Have you ever played the Diabetes Card? – by Helen May

There are very few advantages in having diabetes. It is a pest. Whilst it never stops me doing what I want, it often gets in the way or means things take longer, or I’m not able to enjoy them as much as I want.

Sure, I am lucky to get an annual (ish) health check and I feel I get my fair share back from taxes, but it is very rare that I get to take advantage of having diabetes. Actually, I have only taken advantage of my diabetes once and that was on a flight home recently.

Our flight had been diverted. Given I take at least ten flights each year, it is surprising that this was the first time I had experienced a diversion. But, instead of landing in Bristol, we landed in Bournemouth. The airline handled the disruption very well, keeping us informed and, eventually, got us back to Bristol. We were five hours late, but at least we were able to get home that day.

Five hours is a long delay at the best of times. But five hours without food is a very long time. We were travelling on a budget airline and had decided to have lunch once we landed. Unfortunately, there was no food option in Bournemouth airport … or, if there was, we never got to see it and it would not have provided enough food for the arrival of three unscheduled planes.

Once we landed, I knew we had at least another four hours before I saw food. I’m not obsessed by food, but I like my food and I am not a happy bunny when I am hungry. If I have not eaten for four hours, I am less like a happy bunny and more like the Vampire Rabbit of Newcastle. So, I knew I was going to have a problem and, if it wasn’t sorted, so would the people around me.

I surveyed my choices: I could walk to the nearest eatery, wherever that was, and make my own way back to my car at Bristol airport 70 miles away, with my luggage. Or, I could plead. I went for the latter option: I was going to plead. But I needed a bargaining chip. “Feed me or else I am going to get very grumpy” is not the best place to start. And I had a good idea there was not enough food for everyone on the plane, so I had to come up with something which made me unique and for which I would get some sympathy.

So I played my Diabetes Card.

I politely explained that I had diabetes and would struggle if I was not able to get any food in the next couple of hours.

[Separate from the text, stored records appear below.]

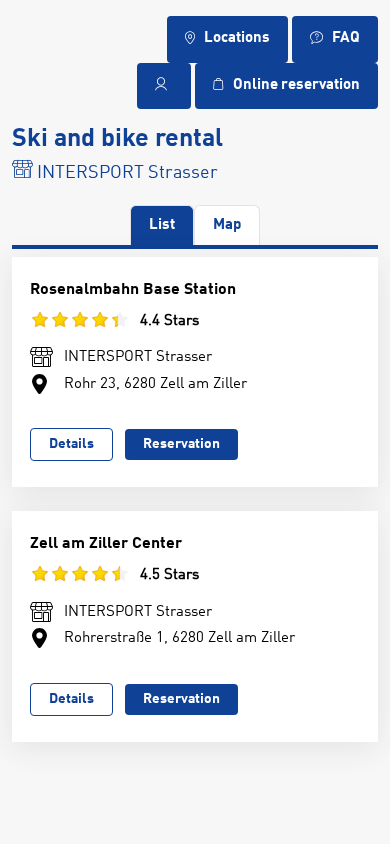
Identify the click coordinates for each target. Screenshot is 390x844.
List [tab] (162, 225)
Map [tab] (227, 225)
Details (71, 444)
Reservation (181, 444)
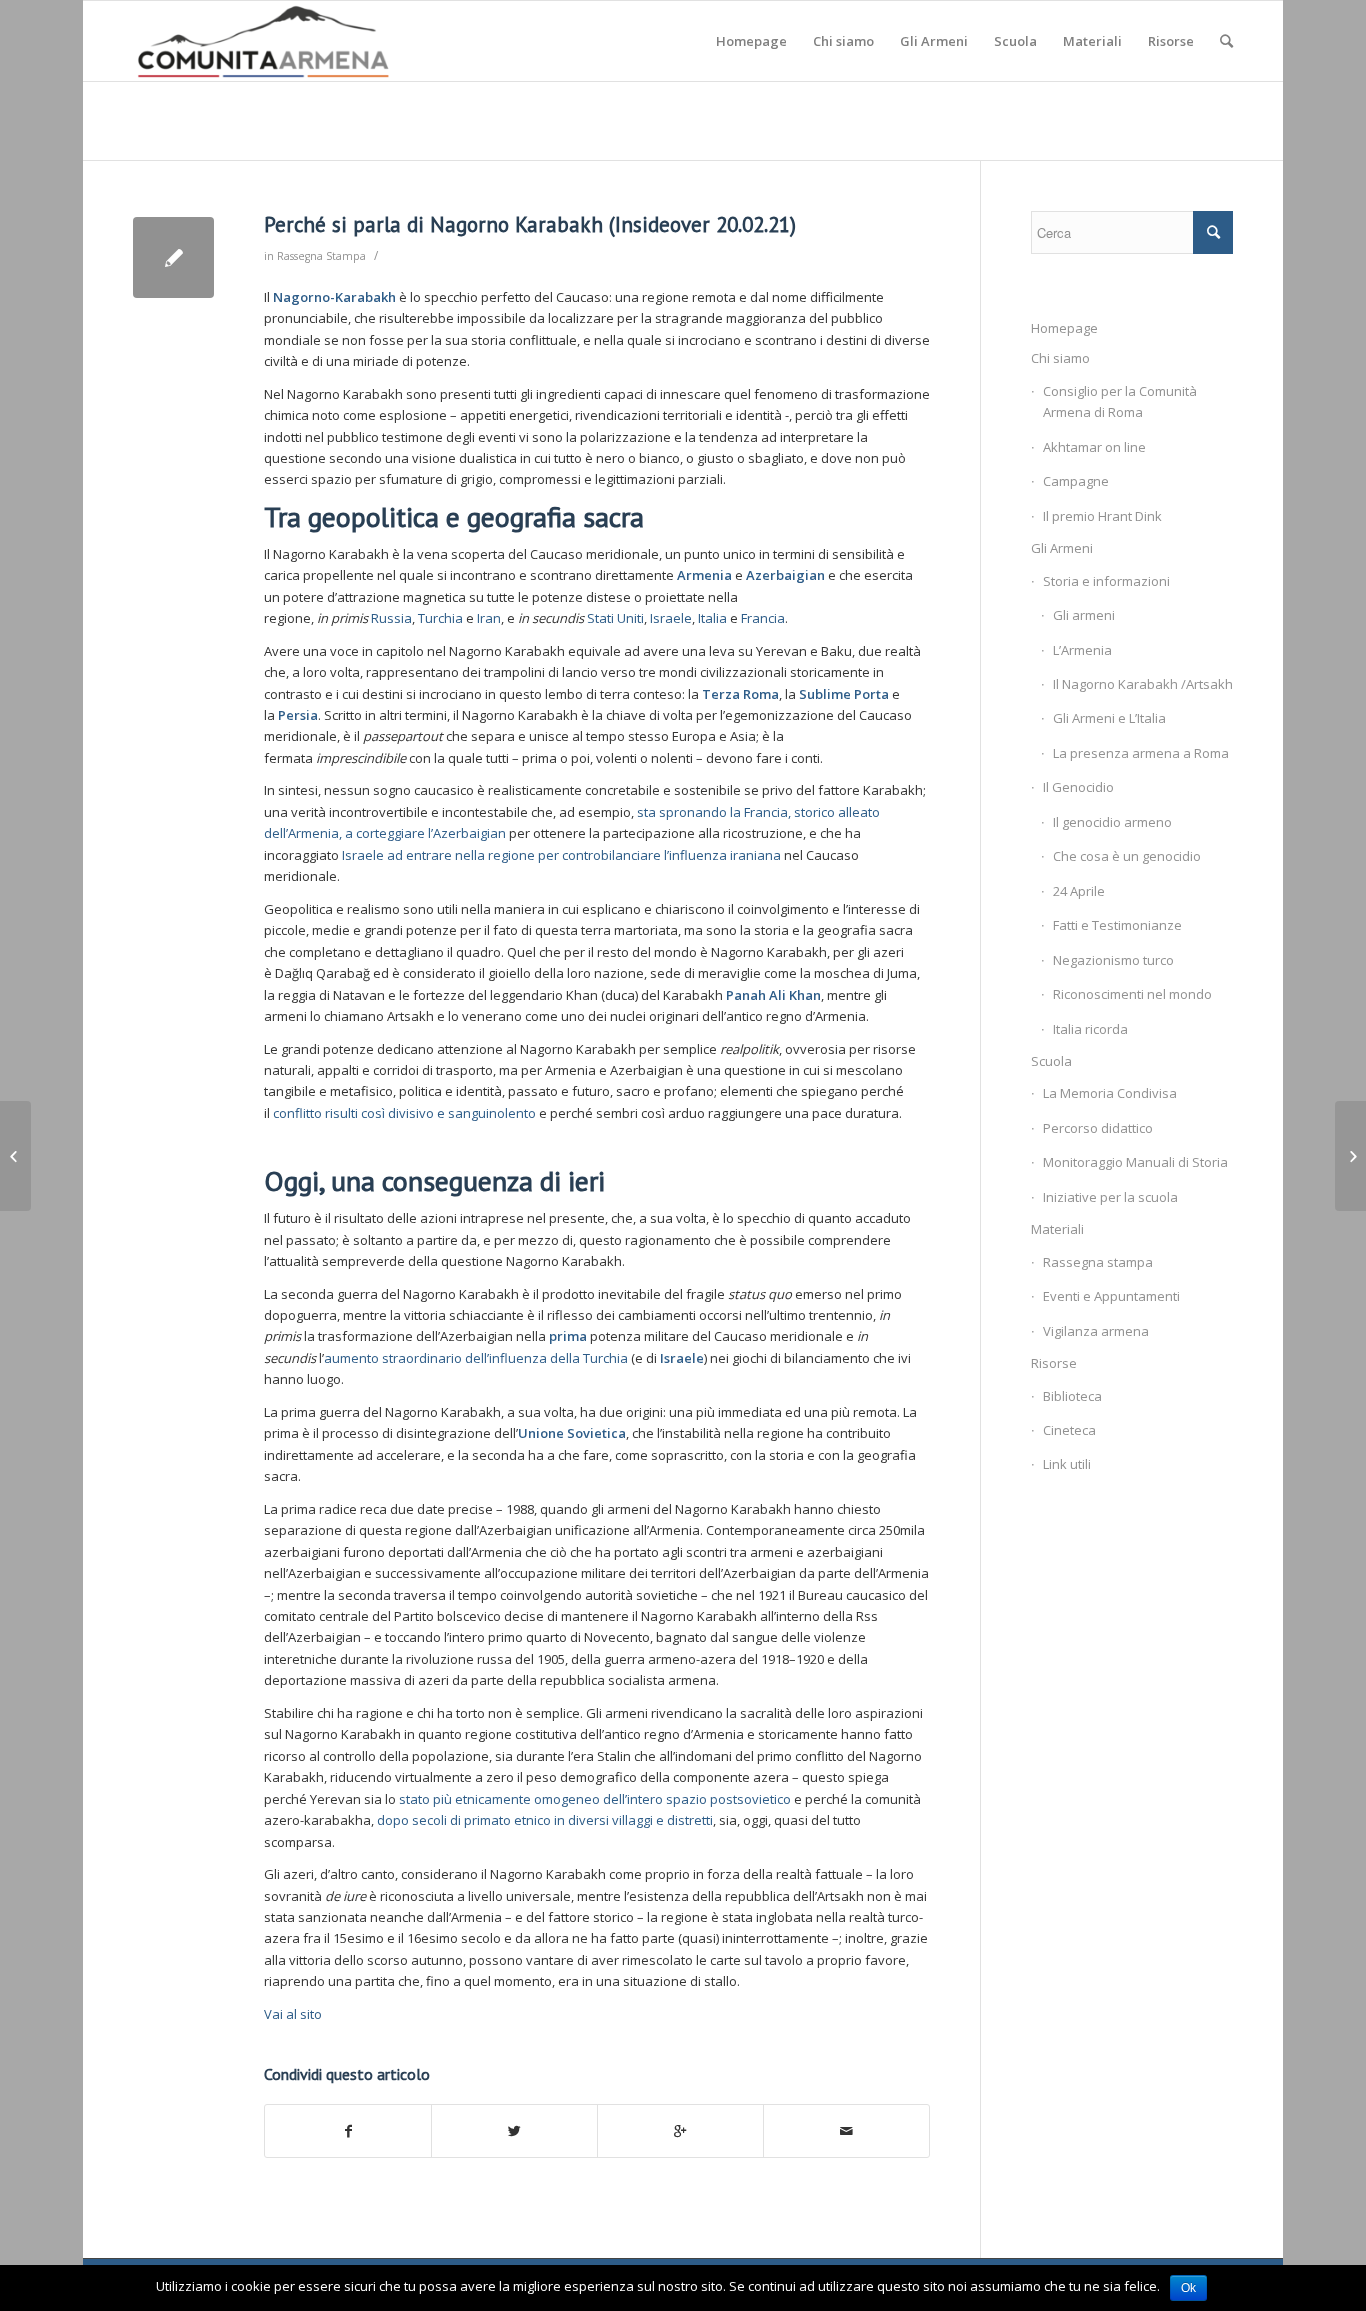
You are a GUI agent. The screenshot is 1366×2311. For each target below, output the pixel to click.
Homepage (1064, 328)
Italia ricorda (1090, 1029)
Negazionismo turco (1113, 960)
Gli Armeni (1062, 548)
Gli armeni (1084, 615)
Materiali (1057, 1229)
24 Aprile (1079, 891)
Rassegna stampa (1098, 1262)
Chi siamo (1060, 358)
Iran (489, 618)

This was perfectly true: I definitely have diabetes and I would definitely struggle if I didn’t eat soon. However, the two facts were not exactly related: I am able to manage my diabetes when I don’t eat; that’s the advantage of carb counting. But the lovely guy I spoke to did not know this and, to avoid having to deal with me later, provided a couple of muffins to tide me over whilst requesting I kept it quiet because there were not enough to go around.

Eventually, I got home with a tale to tell about my return trip and some thoughts about playing my Diabetes Card. I was definitely much happier than I would have been without that muffin, but was I right to play the Diabetes Card? Maybe. Had I taken advantage of the kind chap’s ignorance of diabetes? Definitely. Should the airline have provided food? Probably, but they had a difficult job to do as it was without worrying about feeding us all. What would someone else do in my position? I don’t know. What do you think?